Dans cet esprit, la législation française prévoit depuis 1976 que le maître d’ouvrage doit compenser les conséquences dommageables que son projet peut avoir sur l’environnement[xi]. Ce principe, jusqu’alors peu appliqué, a été vigoureusement rappelé par la loi pour la reconquête de la biodiversité, de la nature et des paysages du 8 août 2016. La législation américaine recourt, elle aussi, au régime de compensation dans le cadre, en particulier, de la gestion des zones humides. Quelles que soient les limites de ce régime qui non seulement justifie des projets qu’il eût été parfois préférable d’éviter ou de réduire[xii], mais contribue aussi à la marchandisation de l’environnement, celui-ci a néanmoins le mérite de rappeler que l’acte de production ne se suffit jamais à lui-même, mais qu’il doit réparer ses conséquences au prix d’un effort supplémentaire de maintenance. Il suffirait que la législation favorise la notion de réparation en nature plutôt que par dommages et intérêts, pour que la compensation conduise à un rapport direct entre le travail et la chose, sans en passer par la médiation financière et commerciale[xiii].

 

[i] « Inventer le navire à voile ou à vapeur, c’est inventer le naufrage […]. Faire décoller le plus lourd que l’air, l’avion mais également le dirigeable, c’est inventer le crash, la catastrophe aérienne. » (Paul Virilio, L’Accident originel, Paris, Galilée, 2005, p. 27).

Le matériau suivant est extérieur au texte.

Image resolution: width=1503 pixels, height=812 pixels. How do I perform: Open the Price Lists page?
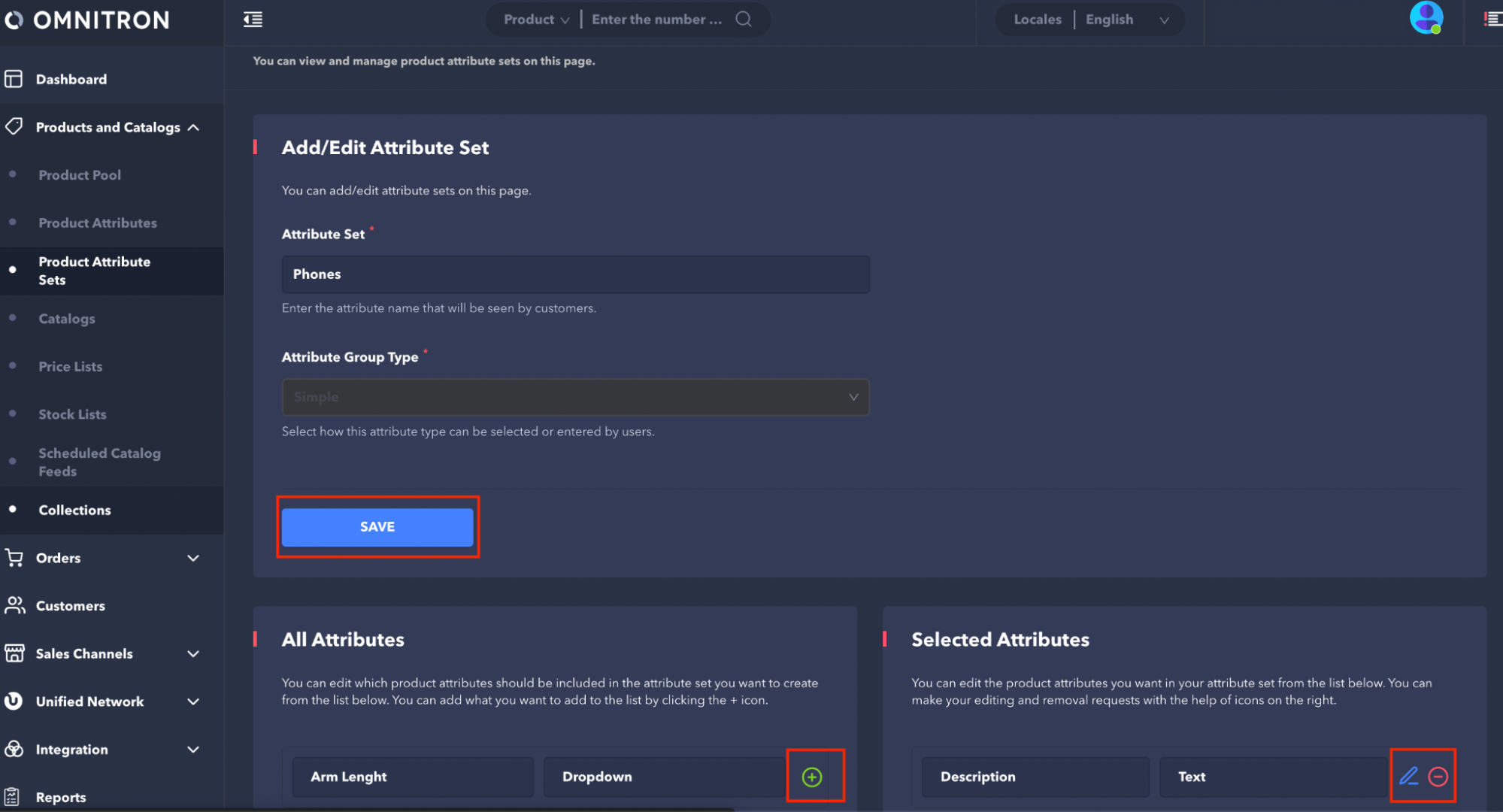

[ii] Langdon Winner, Autonomous Technology: Technics-out-of-Control as a Theme as Political Thought, Cambridge (Mass.), MIT Press, 1977, p. 183.

[iii] Ludwig von Mises, L’Action humaine. Traité d’économie, trad. R. Audouin, Paris, PUF, 1985, p. 590.

[iv] Ibid., p. 591.

[v] Ibid.

[vi] « Ou bien un scénario de rupture, sans phase préparatoire, avec tout ce que cela suppose d’ajustements brutaux (chômage, reconversions professionnelles, détérioration des conditions de travail, etc.). Ou bien un scénario progressif dans lequel la gestion prévisionnelle aura été bien anticipée par les acteurs (organisations, branches professionnelles, État, syndicats, associations, collectivités, etc.), permettant une adaptation en douceur des compétences, des reconversions professionnelles, du changement organisationnel, du système de formation continue (évolution des contenus des actions de formation, notamment) » (Salima Benhamou, Lionel Janin et al., Intelligence artificielle et travail, Rapport à la ministre du Travail et au secrétaire d’État auprès du Premier ministre, chargé du Numérique, France Stratégie, mars 2018 <https://www.strategie.gouv.fr/sites/strategie.gouv.fr/files/atoms/files/fs-rapport-intelligence-artificielle-28-mars-2018.pdf>, p. 72).

[vii] Hésiode, Les Travaux et les Jours, vers 94-95.

[viii] « En effet, à l’origine, si mon interprétation est exacte, les hommes commencèrent à construire pour se protéger, eux-mêmes et leurs biens, contre les intempéries. » (Leon Battista Alberti, L’Art d’édifier, IV, 1, trad. P. Caye, F. Choay, Paris, Le Seuil, 2004, p. 185.)

[ix] Karl Marx, Le Capital, III, conclusion, trad. M. Jacob, M. Rubel et S. Voute, dans Œuvres de Karl Marx. Économie, II, éd. M. Rubel, Paris, Gallimard, 1968, p. 1487-1488. Voir aussi sur ce point Pierre Rodrigo, « Marx et la technique », Philosophie, 133/2, 2017, p. 50-51.

[x] Ibid. Voir infra, p. 219 sq.

[xi] Loi 76-629 1976-07-10, JORF, 13 juillet 1976, rectificatif JORF, 28 novembre 1976, art. 2.

[xii] Comme la loi du 8 août 2016 l’encourage au demeurant.

[xiii] Meryem Deffairi, La Patrimonialisation en droit de l’environnement, § 548 sq., Paris, IRJS Éditions, 2015, p. 353 sq.